Thereby steering logic 100 is from double word of multiplexed road 112 inputs.If processor 10 operates under the full power mode, then as the part of this example instruction fetch operation, steering logic 100 outputs to sequencer unit 18 to this double word from multiplexer 112.
By comparison, if processor 10 moves under special power mode, then steering logic 100 from multiplexer 112 to 18 of sequencer unit output individual character (be double word half).Steering logic 100 is according to the position 2 of effective address 2Select individual character.This be because, if processor 10 operates under the special power mode, instruction buffer 70 (Fig. 3) can only be by 64 buses 50 from single 32 bit instructions of instruction cache 14 inputs (rather than too many by two 32 bit instructions) in the single cycle of processor 10.

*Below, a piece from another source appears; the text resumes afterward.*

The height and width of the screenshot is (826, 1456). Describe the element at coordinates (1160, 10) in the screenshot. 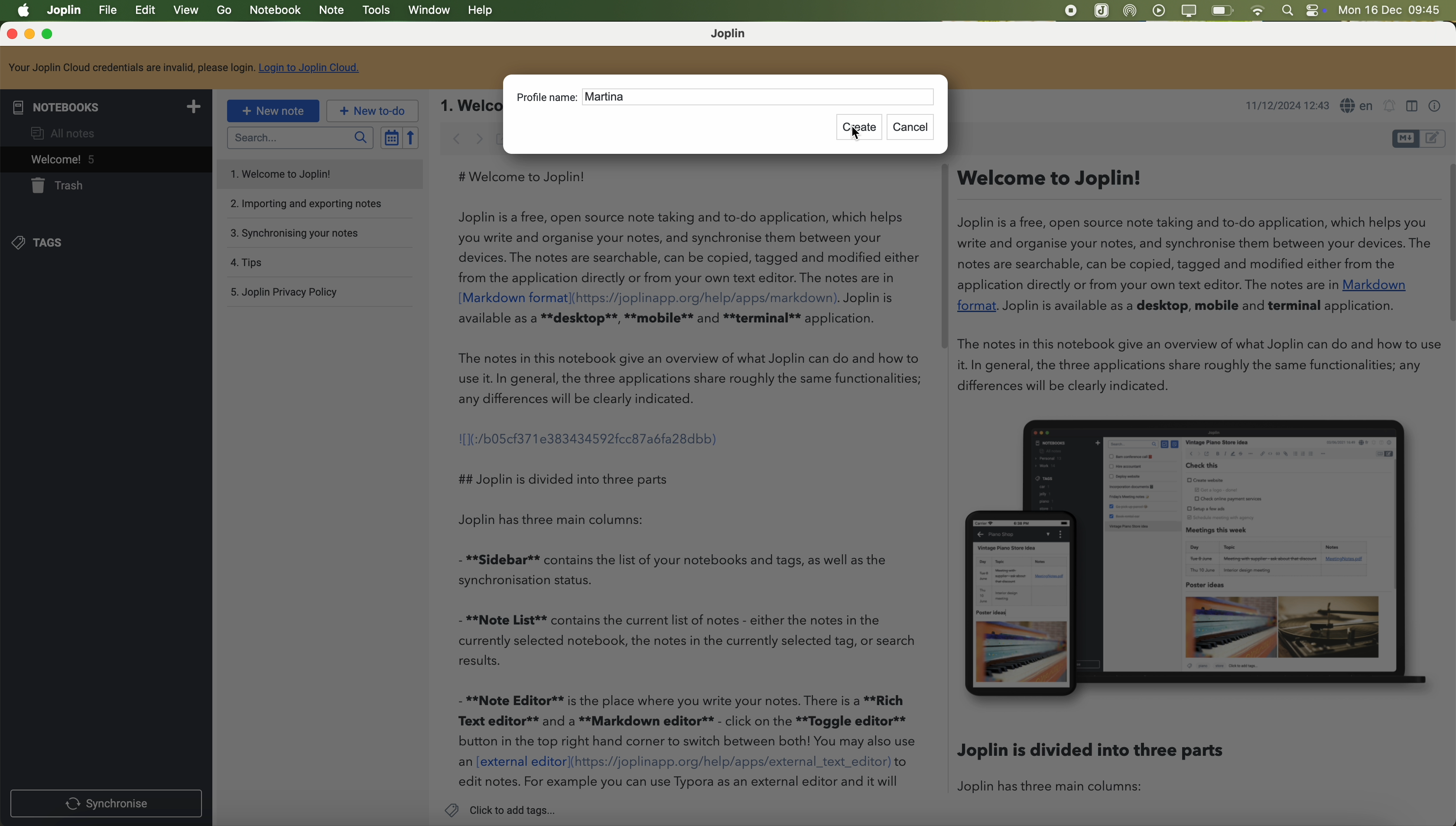

I see `play` at that location.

Under low power mode, steering logic 100 is exported appropriate signals enabling on the line 102, thereby only encourages the selected subgroup of sensor amplifier 108a-h, and the non-selected subgroup of the sensor amplifier 108a-h that stops using simultaneously.The subgroup of selecting is the sensor amplifier that the DRAM unit of those and the numerical information of storing word Wxyz is connected, wherein (a) x is one from 0 to 127 a variable group number, (b) y is one from 0 to 3 a variable piece number, and (c) z is one from 0 to 7 position 2 according to effective address 2To 2 4Selected constant font size.By this way, the sensor amplifier of less (with respect to the full power mode) instruction cache 14 of processor 10 excitation in each cycle of processor 10, thus reduce (and processor 10) thus average power consumption of instruction cache 14.
If entering special " economize on electricity " mode, also can more be reduced processor 10 response software events (being that SPS has the logical one state), because steering logic 100 reduces to two the tunnel to the quantity on " road " within the instruction cache 14 from four the tunnel in this case.Thereby when processor 10 operates in special " economize on electricity " mode following time, steering logic 100 operates under a kind of mode, and this mode is guaranteed Address Tag X2With Address Tag X3Be invalid (respectively by state X2And state X3In the Digital Logic value representation of " effectively " position) and only allow Address Tag X0And AddressTag X1Be effectively (respectively by state X0And state X1" effectively " position the Digital Logic value representation).
Therefore, for the instruction fetch operation under this situation, encourage 64 sensor amplifiers (1 word/road * 4 byte/word * 8/byte * 2 tunnel * 1 sensor amplifier/position), rather than as top 256 sensor amplifiers (2 words/road * 4 byte/word * 8/byte * 4 tunnel * 1 sensor amplifier/position) that encourage discussing in conjunction with Fig. 2 and Fig. 3.This advantageously obviously reduces instruction cache 14 (processor 10 thus) average power consumption.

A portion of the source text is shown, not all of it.